Another suggestion - I have a friend who learned how to fix refrigerators. Instead of taking them in for repair, he cruises the neighborhoods looking for ones people want to get rid of. He takes them home, cleans them up and fixes them, and then rents them, and now many other items, to folks who can't afford new ones. This has turned into a full-time rental business for him, and has become very profitable. He says the only down side is when he has to repo stuff when people don't pay.


----------



## Txrider (Jun 25, 2010)

I don't do it but I might in time.

Tools are expensive, I have about 10 grand in tools and I still would have to tool up if I wanted to do it for a business.

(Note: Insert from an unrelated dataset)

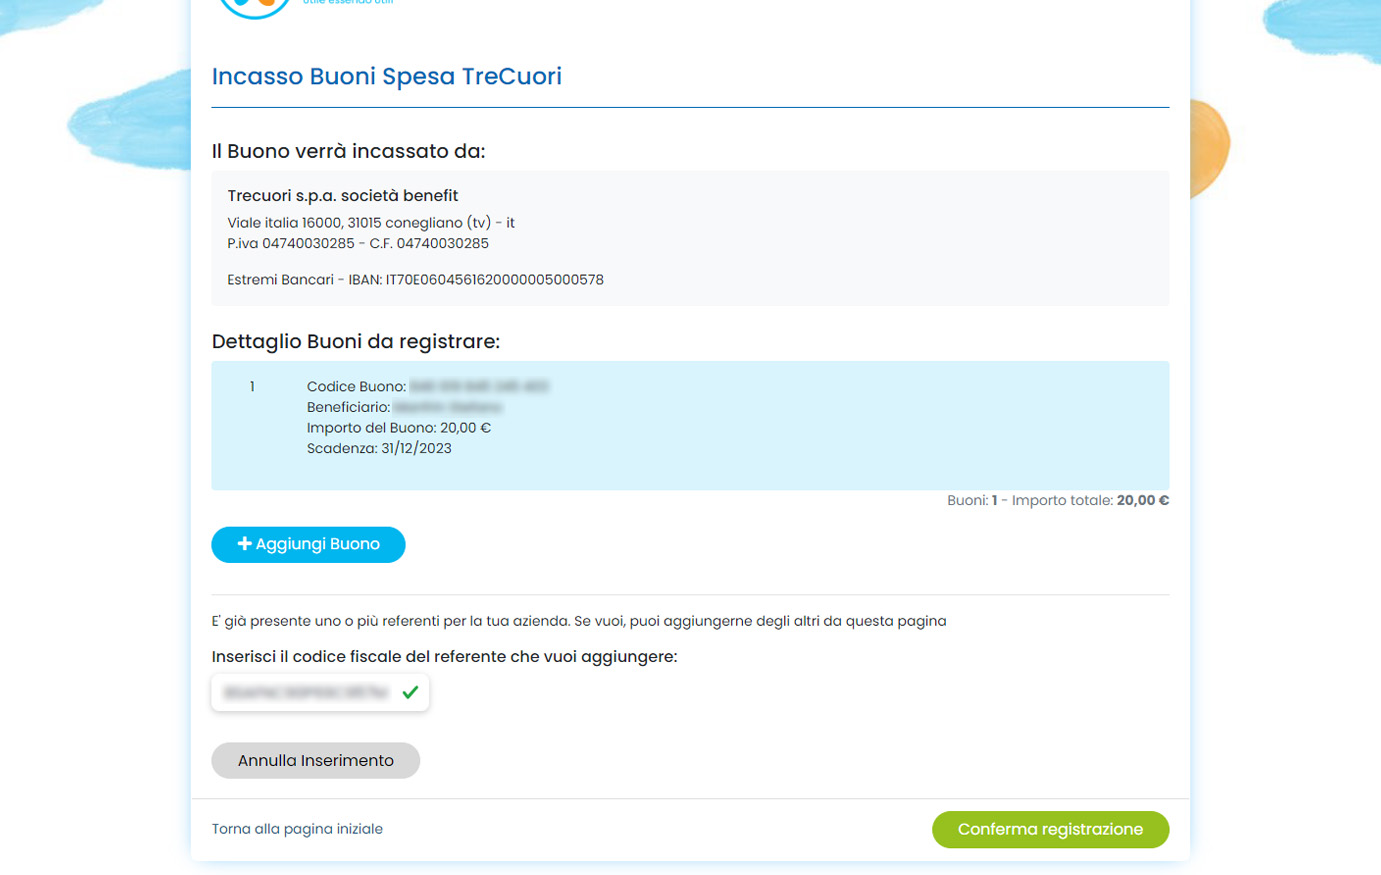Confirm with Conferma registrazione button
The width and height of the screenshot is (1381, 875).
click(x=1050, y=829)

Issue is I would want to specialize in older more antique equipment, older small tractors, trucks, farm equipment etc. and I don't know how much of a market there is for that.

I can pretty much fix anything, and have worked on everything from small engines, to forklifts, to cars and trucks, to large trucks and even some aircraft. It's just something I am very good at, fixing machines including computers.

But the old 40's and 50's stuff is where my heart is. Cars, trucks, tractors etc.


----------



## lonelyfarmgirl (Feb 6, 2005)

Oh there is a market for it. It does depend on where you live. fully half of what my husband fixes is old junk. there is a shop in the next town that specializes in all that old stuff, but he also does body work.


----------